# Speicher-Tool für ein Spiel schreiben



## Drachenbauer (31. Jan 2021)

Hallo

Ich habe mir dieses Spiel besorgt:








						Froad kaufen – Microsoft Store de-DE
					

Laden Sie dieses Spiel für Windows 10, Windows 8.1 aus dem Microsoft Store herunter. Schauen Sie sich Screenshots an, lesen Sie aktuelle Kundenrezensionen, und vergleichen Sie Bewertungen für Froad.



					www.microsoft.com
				




Dann habe ich gemerkt, dass es keinen Spielstand speichert.
Wenn die Gesundheits-Leiste von Froad leer ist ober man das Spiel schließt und wieder startet, geht es wieder mit "Tag 1" (Die Levels werden de "Tage" genannt) los.
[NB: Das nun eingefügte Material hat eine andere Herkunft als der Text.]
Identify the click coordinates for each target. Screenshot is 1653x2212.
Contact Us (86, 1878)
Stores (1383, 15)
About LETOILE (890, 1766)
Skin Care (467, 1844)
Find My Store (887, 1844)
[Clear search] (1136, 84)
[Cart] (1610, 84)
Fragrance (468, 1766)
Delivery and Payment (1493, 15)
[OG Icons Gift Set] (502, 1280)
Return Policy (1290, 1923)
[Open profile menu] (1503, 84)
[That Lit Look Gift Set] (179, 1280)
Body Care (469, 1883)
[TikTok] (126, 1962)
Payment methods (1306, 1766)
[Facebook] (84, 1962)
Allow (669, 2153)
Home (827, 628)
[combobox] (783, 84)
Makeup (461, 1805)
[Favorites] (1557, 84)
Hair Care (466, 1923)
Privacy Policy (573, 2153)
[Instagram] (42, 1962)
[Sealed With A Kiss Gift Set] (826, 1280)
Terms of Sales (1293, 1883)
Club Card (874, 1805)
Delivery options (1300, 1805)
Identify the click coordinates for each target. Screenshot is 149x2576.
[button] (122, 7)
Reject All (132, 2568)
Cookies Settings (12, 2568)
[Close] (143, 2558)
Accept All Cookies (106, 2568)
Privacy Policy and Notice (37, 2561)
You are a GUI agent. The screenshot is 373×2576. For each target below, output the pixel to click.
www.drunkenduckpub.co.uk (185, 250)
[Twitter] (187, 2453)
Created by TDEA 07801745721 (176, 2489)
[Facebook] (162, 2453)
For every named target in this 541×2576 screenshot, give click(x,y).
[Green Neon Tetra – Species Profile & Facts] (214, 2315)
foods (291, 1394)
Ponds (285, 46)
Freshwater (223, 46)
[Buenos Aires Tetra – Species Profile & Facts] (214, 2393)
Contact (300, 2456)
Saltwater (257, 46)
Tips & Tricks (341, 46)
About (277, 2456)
Jetzt würde ich gerne ein kleines Tool schreiben, mit dem ich das Szenario (Wald oder Teich) und den aktuellen "Tag" aus der laufenden Instanz des Spieles auslesen und in einer Datei speichern kann.
Durch Laden einer solchen Datei in das Tool sol sich dann eine Instanz des Spieles öffnen, die nicht mit dem Titel-Menü sondern direkt an dem gespeicherten "Tag" im gespeicherten Szenario beginnt.

Wie kann ich das realisieren?


----------



## httpdigest (31. Jan 2021)

Gar nicht, wenn dieses closed-source Spiel von sich aus überhaupt keine Möglichkeit für Spielstände bietet...

Ooookay... manchmal merkt man Link-Spam erst beim zweiten Hinsehn...


----------



## ImmerDieseKinder (31. Jan 2021)

httpdigest hat gesagt.:


> Gar nicht, wenn dieses closed-source Spiel von sich aus überhaupt keine Möglichkeit für Spielstände bietet...


Doch doch, man könnte (z B) CheatEngine verwenden oder das Spiel reengineeren (decompilieren, assembly ändern, compilieren) oder sich "ins Spiel einklinken", aber alle drei Möglichkeiten sind wahrscheinlich viel zu aufwändig im Vergleich zur Funktionalität.

(Yes, you could (for example) use CheatEngine or reengineer the game (decompile, change assembly, compile) or "hook into the game", but all three possibilities are probably much too complex compared to the functionality.)


----------